Le crash de l'avion de la compagnie China Eastern Airlines, qui a eu lieu le lundi 21 mars 2022, est-il causé par un acte volontaire du pilote ? Selon des sources étasuniennes interrogées par le Wall Street Journal, l'enregistreur des données de vol (FDR) indiquerait que quelqu’un dans le cockpit a intentionnellement provoqué l’accident.

En fait, le Wall Street Journal cite « des personnes familières avec l’évaluation préliminaire des responsables américains sur ce qui a conduit à l’accident » pour affirmer que le crash pourrait être le résultat d'un acte délibéré. « L’avion a fait ce qu’il lui a été dit de faire par quelqu’un dans le cockpit », a affirmé, le mardi 17 mai, une des sources du média américain, reprises par le site spécialisé Air Journal.

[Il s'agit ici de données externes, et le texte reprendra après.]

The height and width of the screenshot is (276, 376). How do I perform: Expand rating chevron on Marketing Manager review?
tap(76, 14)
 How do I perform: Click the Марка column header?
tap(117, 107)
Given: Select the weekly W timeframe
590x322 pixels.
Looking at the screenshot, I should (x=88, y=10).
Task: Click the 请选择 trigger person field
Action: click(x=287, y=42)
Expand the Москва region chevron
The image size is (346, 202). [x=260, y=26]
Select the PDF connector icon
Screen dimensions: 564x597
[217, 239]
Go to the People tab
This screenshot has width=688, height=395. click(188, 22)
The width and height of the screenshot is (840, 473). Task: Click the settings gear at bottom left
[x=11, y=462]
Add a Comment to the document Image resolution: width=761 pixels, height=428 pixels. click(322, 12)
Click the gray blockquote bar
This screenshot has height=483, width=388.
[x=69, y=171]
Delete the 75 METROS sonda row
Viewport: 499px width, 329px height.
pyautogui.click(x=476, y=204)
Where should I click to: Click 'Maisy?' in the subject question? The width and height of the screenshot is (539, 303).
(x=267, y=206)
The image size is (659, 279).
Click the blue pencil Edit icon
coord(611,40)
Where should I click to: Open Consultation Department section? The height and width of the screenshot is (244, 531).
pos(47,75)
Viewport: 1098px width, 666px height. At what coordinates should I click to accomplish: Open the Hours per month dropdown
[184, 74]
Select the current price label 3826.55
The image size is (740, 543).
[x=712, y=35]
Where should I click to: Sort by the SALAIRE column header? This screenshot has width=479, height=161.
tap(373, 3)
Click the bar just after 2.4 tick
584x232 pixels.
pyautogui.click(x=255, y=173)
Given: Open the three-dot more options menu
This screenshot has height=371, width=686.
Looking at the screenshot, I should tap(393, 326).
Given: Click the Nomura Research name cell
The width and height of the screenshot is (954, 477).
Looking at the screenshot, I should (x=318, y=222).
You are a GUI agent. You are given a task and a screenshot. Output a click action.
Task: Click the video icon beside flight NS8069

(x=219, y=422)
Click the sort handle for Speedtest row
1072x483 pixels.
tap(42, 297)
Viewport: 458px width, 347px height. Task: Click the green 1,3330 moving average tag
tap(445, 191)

Selon la même source, l'étude préliminaire des boîtes noires du Boeing 737 de la compagnie chinoise montrerait qu'une action dans le cockpit a déclenché la descente en piqué de l'appareil. Pour rappel, l'avion de la China Eastern Airlines a chuté subitement de façon vertigineuse avec à son bord 132 personnes, dont 9 membres d'équipage.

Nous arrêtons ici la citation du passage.